Le système lexical : théorie et modélisation

L’évaluation est un élément central de l’intervention orthophonique. Le croisement de données anamnestiques et de l’évaluation standardisée permet d’obtenir le profil langagier du patient, puis un projet de soin correspondant aux difficultés identifiées. En aphasiologie, il n’est pas toujours aisé d’évaluer les difficultés lexico-sémantiques des patients, en particulier lorsque les troubles sont fins. Les patients cérébrolésés suite à un accident vasculaire cérébral (AVC) ou un traumatisme crânien (TC) peuvent avoir ce type de difficultés lexico-sémantiques fines (Pillon & Samson, 2014). Les patients consultent parce qu’ils ont une plainte langagière, notamment une anomie, qui correspond à une « difficulté à retrouver ou à produire la forme appropriée d’un mot au moment précis où l’individu souhaite le prononcer» (Pillon, 2014). Malgré cette plainte langagière, qui peut engendrer des difficultés communicationnelles notables, la passation des épreuves standardisées peut se traduire par des scores dans la norme de l’étalonnage (Sainson & Trauchessec, 2020; Vallat-Azouvi & ChardinLafont, 2012). Le constat établi est que les tests actuellement disponibles pour le diagnostic des troubles lexicaux ne sont pas sensibles aux difficultés fines (Sainson & Trauchessec, 2020). L’élaboration d’une batterie lexico-sémantique des troubles fins du langage permettrait donc d’objectiver ces troubles et de prendre en charge les patients.

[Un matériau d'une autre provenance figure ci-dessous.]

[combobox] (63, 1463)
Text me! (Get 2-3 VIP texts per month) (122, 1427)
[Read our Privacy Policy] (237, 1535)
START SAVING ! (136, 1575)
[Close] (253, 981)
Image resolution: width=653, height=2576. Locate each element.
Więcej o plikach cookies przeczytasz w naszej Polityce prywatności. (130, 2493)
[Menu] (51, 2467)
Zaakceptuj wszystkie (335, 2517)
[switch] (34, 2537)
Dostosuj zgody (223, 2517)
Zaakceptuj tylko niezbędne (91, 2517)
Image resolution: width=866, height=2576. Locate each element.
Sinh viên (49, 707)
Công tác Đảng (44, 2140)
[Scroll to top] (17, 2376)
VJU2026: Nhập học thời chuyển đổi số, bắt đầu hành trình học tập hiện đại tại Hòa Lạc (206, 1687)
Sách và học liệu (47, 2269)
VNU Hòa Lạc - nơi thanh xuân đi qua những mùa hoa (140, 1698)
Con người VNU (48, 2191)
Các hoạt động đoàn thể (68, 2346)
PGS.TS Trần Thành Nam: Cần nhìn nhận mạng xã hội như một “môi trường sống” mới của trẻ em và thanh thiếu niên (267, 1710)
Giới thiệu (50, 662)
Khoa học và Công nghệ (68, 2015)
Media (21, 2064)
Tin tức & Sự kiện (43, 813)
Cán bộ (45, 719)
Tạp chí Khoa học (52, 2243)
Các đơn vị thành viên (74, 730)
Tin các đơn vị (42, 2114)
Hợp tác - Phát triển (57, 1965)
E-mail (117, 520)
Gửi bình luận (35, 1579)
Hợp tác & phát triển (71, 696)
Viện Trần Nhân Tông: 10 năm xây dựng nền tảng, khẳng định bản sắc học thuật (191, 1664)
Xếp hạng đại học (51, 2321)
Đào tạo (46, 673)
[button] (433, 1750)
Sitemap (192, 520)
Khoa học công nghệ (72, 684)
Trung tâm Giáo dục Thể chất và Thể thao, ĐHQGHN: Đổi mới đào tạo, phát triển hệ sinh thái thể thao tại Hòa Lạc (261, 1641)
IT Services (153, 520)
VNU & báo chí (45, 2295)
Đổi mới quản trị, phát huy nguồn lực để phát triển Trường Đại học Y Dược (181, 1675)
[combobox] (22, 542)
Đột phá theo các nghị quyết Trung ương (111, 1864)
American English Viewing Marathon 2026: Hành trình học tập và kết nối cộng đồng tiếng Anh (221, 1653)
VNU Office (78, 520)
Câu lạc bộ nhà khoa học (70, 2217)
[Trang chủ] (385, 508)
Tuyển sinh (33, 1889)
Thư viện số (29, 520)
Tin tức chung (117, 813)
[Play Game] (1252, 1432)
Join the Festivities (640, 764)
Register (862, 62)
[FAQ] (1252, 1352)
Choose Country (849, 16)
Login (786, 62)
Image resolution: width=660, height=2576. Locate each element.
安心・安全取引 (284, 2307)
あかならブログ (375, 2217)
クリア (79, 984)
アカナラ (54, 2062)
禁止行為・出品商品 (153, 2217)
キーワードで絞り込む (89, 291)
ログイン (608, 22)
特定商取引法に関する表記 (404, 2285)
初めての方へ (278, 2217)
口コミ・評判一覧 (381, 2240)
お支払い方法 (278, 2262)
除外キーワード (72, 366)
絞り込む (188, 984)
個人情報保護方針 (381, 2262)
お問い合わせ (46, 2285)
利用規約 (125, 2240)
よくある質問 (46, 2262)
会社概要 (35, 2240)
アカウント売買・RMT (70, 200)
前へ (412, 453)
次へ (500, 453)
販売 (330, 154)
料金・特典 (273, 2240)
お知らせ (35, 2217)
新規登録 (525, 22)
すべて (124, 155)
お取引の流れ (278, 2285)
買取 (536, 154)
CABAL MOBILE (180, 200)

En 2020, Claire Sainson et Christelle Bolloré ont élaboré une nouvelle batterie lexicosémantique, appelée la LAZ-50, conçue pour répondre à cette problématique. Les items finaux des six épreuves, portant sur des mots de basse fréquence et sur des expressions idiomatiques, ont été sélectionnés suite à trois mémoires d’étudiantes en orthophonie (Dabouis, 2021; Goux, 2021; Lambert, 2021). Ce mémoire s’inscrit dans la continuité de cette étude et a pour objectif de participer à la validation de la LAZ-50 auprès de sujets cérébrolésés droits (n = 12) et traumatisés crâniens (n = 10), en comparant leurs résultats à ceux de volontaires sains appariés (n = 22).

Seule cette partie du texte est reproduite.